The temporary lights will cost $40,700 in rent annually. The fiscal court had previously agreed to install lights on the field at a total cost of $300,000 if the school board would agree to pay $50,000 annually for the use of the field. Sutton Field is owned by the county and managed by the Georgetown/Scott County Parks and Recreation Department.
Scott County High School plays baseball on the field, and the Kentucky High School Athletic Association has warned the existing lights are inadequate and must be replaced before it will sanction games this upcoming season. An attorney told school board members it was illegal to improve the field because it was not owned by the school system, but Superintendent Dr. Kevin Hub pointed out several instances in the area with similar circumstances.
Concerns about the temporary lights were raised including noise and safety during high winds. The school system’s energy consultant, Jim McClanahan, pleaded against the temporary lights.
“They’re going to be noisy and unsafe,” said McClanahan. The smart thing to do would be to do it right the first time and go ahead and install the permanent lights.”
The vote to use temporary lights was 4-1 with Susan Duncan opposing the measure. Kevin Kidwell, Stephanie Powers, Diana Brooker and JoAnna Fryman voted in favor of the temporary lights.
Parents asked the school board to consider moving the 2020 Scott County High School graduation from its gymnasium to another location due to limited seating.
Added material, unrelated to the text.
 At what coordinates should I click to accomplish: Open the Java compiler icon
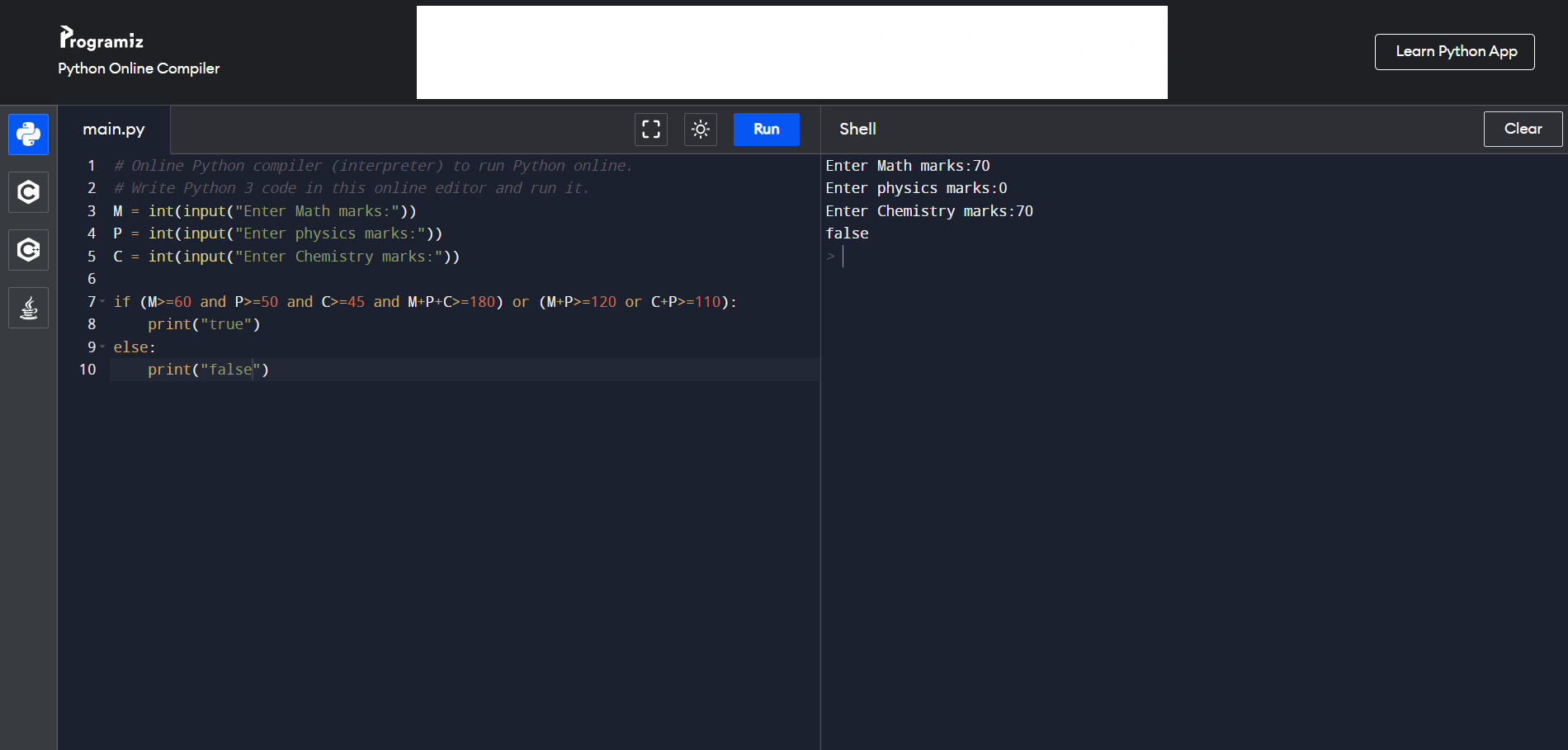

Each student receives only six tickets, which is insufficient for some families, said Melinda Breadwood.
“The number of tickets available for my family will require me to leave out some of our family members,” said Breadwood.
“We consider this graduation to be a major life event and we all want to be there to celebrate my son’s achievement.”
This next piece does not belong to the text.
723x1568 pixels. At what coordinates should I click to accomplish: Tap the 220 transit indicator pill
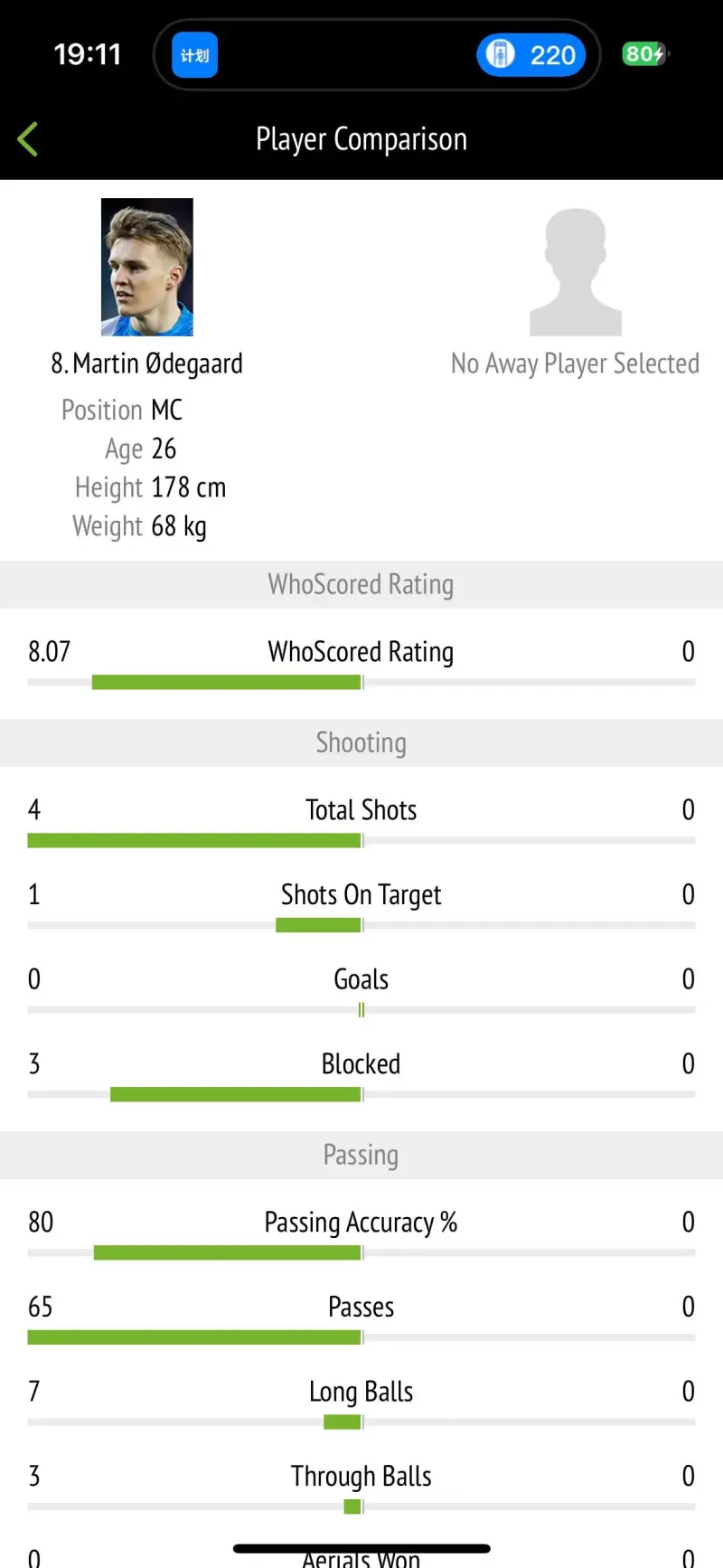point(531,55)
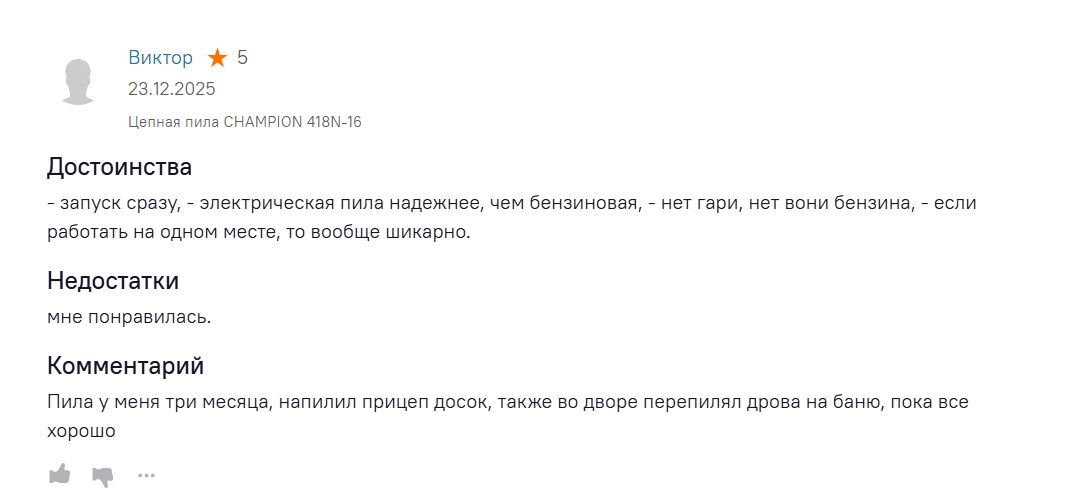The image size is (1081, 499).
Task: Click the final word 'хорошо' in comment
Action: coord(81,431)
The level of attention the lack of tickets is receiving from the school and the school board is disappointing, she said.
“This group of people have just completed a very meticulous, and excellent plan to build a $90 million school so I know you are capable of helping to resolve this problem,” said Breadwood.
Board member Diana Brooker assured Breadwood the board would respond to her concerns.
In other action:
— Representatives from Clotfelter-Samokar architectural firm reported updates to the various district-wide construction projects. The auditorium and welding shop are approaching completion. The board discussed sod grass installation on the ball fields and the weather variables associated with that application. Every effort will be made to lay the sod before Christmas.
— Eastern Elementary School parent Michelle Morgan addressed the board asking for more and sooner screenings of all students for potential learning challenges.
— The board heard a report from teachers participating in PLACE, (Partners for Learning Achievement and Classroom Education), a program that teaches teachers new strategies to apply to language as a second language students.
— A group of students from the Migrant Education Program were on hand to thank the board for their recent trip to Washington, D.C. Program director Dr. Molly McComas reported the trip was a great success and the students appreciated the opportunity to travel to the nations capitol.